I can't delete a large file on my vista pc. It is not a critical file. It was a video I was making and i think i stopped it partway through because it looked like there was some problems. Anyways, as i click delete, it doesn't even 'discover' the file. The bar comes up saying it's deleting but nothing ever loads or progresses beyond that point. It's also on an external hard drive and now it's constantly running at full capacity and every screen load is groggy and slow. I tried deleting by command prompt but it was unsuccessful. No error message on cmd. The deleting process just stalls and would continue on infinitely. Any way I can delete this file? The only way I can currently think of is tranfering all 500 GB (with the exception of this file) to another hard drive, reformatting, then transfering back. I would strongly prefer not to do this. Any suggestions?


----------



## koala (Mar 27, 2005)

*Re: Can't delete file (Yes i tried command prompt)*

Have you tried rebooting, then deleting? If the file is still in use or caught in a loop, rebooting should free it up.

How much free space is left on the external drive, and have you defragged it lately?


----------



## trucanadian (Nov 5, 2008)

*Re: Can't delete file (Yes i tried command prompt)*

Yes of course i've rebooted the computer and turned the thing off. About 25 GB free. I'll try defraging now.

On a side note, why was this moved to windows xp. I said in my post I was using vista -- although I suppose the harddrive doesn't care whether i'm using vista or xp.


----------



## koala (Mar 27, 2005)

*Re: Can't delete file (Yes i tried command prompt)*

It was moved from the General Security forum. You have XP listed as your OS under your name. I'll move it to the Vista forum.


----------



## trucanadian (Nov 5, 2008)

*Re: Can't delete file (Yes i tried command prompt)*

no defragging didn't work either,


----------



## koala (Mar 27, 2005)

*Re: Can't delete file (Yes i tried command prompt)*

How to delete stubborn files: *http://www.softwarepatch.com/tips/howto-delete-xp.html* (XP, but also applies to Vista)

Delete file after rebooting: *http://www.emco.is/products/move-on-boot/features.php* (Vista-compatible)

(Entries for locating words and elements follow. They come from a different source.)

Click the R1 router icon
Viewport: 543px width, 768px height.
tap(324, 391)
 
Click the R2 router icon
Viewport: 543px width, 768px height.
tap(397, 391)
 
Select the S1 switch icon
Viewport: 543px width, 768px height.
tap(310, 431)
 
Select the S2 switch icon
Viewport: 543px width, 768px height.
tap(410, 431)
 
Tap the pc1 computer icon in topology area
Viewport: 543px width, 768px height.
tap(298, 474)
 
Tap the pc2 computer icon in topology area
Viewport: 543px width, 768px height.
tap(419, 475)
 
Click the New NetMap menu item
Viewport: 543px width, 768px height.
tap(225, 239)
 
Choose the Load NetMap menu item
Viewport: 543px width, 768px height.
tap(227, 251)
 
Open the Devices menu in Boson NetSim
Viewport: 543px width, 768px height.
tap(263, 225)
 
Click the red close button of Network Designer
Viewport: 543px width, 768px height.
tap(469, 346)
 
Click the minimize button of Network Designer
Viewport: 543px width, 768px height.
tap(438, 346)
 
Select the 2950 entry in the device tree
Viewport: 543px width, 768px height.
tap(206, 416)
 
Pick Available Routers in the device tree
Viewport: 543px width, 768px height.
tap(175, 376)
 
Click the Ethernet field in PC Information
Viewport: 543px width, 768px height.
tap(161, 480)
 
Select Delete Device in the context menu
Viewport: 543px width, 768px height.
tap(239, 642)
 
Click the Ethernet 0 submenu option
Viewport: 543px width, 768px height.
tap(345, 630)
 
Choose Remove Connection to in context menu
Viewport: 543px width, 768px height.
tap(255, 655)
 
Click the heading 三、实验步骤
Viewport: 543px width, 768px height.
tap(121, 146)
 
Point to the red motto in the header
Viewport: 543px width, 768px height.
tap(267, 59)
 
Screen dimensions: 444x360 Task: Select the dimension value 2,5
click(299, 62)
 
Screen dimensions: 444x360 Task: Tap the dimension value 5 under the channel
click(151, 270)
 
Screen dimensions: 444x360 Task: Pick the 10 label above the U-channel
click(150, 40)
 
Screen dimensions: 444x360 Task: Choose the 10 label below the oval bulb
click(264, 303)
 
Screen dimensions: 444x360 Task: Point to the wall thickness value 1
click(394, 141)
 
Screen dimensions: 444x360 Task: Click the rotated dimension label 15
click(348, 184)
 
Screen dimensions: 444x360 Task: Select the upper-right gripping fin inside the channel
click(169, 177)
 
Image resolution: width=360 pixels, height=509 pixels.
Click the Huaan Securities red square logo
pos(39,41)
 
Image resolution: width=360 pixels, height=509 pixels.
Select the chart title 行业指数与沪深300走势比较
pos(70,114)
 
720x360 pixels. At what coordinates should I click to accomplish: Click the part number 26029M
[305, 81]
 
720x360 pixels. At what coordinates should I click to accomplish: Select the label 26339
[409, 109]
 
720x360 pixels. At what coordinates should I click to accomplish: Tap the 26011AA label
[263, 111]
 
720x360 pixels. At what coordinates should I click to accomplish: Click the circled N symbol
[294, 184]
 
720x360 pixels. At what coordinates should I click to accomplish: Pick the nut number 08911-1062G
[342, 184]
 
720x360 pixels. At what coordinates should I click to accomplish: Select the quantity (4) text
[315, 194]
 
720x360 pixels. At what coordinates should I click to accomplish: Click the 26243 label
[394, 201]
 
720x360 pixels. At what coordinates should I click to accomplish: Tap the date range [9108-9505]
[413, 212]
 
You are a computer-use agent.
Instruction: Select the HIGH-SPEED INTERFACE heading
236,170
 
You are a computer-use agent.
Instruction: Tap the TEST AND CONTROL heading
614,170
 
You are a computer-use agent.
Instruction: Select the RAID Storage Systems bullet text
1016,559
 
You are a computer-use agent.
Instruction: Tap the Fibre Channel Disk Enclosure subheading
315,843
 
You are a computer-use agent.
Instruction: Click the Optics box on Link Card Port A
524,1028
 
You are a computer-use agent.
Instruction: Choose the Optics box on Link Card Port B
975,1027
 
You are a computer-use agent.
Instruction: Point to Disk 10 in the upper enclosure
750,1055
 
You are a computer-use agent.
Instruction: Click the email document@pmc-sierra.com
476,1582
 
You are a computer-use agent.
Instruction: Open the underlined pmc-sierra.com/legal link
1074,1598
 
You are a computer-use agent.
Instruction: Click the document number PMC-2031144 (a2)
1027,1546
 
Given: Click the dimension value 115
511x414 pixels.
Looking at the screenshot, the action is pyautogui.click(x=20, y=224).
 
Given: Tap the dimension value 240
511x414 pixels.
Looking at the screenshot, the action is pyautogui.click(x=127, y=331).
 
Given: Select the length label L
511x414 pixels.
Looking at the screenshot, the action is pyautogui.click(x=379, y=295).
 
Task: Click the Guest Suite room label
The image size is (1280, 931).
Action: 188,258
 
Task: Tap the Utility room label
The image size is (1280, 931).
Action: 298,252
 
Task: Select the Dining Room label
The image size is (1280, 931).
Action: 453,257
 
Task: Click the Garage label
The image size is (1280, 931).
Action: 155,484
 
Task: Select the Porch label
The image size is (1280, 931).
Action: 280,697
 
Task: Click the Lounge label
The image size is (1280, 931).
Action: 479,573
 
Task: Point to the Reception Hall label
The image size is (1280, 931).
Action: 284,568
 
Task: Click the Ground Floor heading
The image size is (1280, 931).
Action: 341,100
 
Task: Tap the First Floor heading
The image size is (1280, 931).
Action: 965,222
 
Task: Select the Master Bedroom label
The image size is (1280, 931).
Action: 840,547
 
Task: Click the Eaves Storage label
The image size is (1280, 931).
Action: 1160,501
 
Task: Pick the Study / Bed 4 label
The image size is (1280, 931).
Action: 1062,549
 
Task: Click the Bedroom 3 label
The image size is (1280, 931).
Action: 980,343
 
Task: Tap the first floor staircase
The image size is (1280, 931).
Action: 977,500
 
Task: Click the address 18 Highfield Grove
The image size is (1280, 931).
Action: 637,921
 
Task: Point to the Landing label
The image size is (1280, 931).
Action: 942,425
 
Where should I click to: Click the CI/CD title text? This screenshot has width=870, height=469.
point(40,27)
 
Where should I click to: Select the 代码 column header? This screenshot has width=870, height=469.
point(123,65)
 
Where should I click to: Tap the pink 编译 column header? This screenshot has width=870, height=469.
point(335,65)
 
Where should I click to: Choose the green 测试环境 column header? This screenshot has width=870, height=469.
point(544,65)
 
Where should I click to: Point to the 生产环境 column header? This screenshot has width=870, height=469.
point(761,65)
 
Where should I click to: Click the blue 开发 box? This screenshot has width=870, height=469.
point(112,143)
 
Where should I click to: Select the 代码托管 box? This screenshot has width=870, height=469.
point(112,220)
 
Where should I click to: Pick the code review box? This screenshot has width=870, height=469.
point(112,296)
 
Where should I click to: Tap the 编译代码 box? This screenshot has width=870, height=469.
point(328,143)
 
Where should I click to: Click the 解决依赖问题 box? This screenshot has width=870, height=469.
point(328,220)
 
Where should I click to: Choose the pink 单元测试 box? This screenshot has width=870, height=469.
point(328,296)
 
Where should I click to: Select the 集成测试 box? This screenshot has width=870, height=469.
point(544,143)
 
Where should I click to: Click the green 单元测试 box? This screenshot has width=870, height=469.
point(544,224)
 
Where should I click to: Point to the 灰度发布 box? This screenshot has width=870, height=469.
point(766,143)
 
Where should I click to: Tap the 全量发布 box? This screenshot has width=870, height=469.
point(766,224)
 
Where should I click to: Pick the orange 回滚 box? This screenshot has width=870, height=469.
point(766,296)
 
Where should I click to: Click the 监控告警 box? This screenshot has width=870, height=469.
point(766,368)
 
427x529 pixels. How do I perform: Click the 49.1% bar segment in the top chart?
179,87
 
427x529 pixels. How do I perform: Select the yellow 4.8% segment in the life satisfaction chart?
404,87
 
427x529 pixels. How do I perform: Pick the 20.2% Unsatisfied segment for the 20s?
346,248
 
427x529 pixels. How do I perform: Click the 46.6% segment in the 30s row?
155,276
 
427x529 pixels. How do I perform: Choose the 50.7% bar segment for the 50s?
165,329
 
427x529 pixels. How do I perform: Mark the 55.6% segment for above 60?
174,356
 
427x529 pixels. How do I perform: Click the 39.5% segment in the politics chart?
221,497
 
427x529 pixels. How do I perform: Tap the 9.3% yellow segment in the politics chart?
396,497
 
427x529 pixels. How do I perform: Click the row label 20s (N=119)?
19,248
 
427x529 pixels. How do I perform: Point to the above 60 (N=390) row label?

25GB is a little low for free space on a 500GB drive. Windows works most efficiently when there is at least 15% free space (75GB in your case), especially when video editing where large temp files need to be created and accessed.


----------



## jcgriff2 (Sep 30, 2007)

*Re: Can't delete file (Yes i tried command prompt)*

When you tried via command prompt, did you 
- make sure file attributes were -h -s -r
- run cmd/DOS prompt at an elevated administrative level
- take ownership of the file via takeown (although if FAT32, may not be necessary)
- change file permission settings (FAT32 same)
- make sure the file was not "in use"

- did you try to log on to the hidden admin account?

Regards. . .

jcgriff2

.


----------



## mitekberea (Dec 11, 2009)

*Re: Can't delete file (Yes i tried command prompt)*

File Assassin from malwarebytes.com works pretty good for these type issues. We use it all the time in our shop.

http://www.malwarebytes.org/fileassassin.php

Mike


----------



## l_b_rex (Jun 4, 2007)

*Re: Can't delete file (Yes i tried command prompt)*

You might be able to delete it from in safe mode.


----------



## trucanadian (Nov 5, 2008)

*Re: Can't delete file (Yes i tried command prompt)*

I tried takeown and it worked. Thank you very much jcgriff2. I don't know why and error didn't just pop up beforehand telling me i didn't have permission.


----------



## jcgriff2 (Sep 30, 2007)

*Re: Can't delete file (Yes i tried command prompt)*

Hi - 

Thanks for posting back w/ solution. I am glad to hear that takeown worked for you.

Have a good weekend.

Regards. . .

jcgriff2

.


----------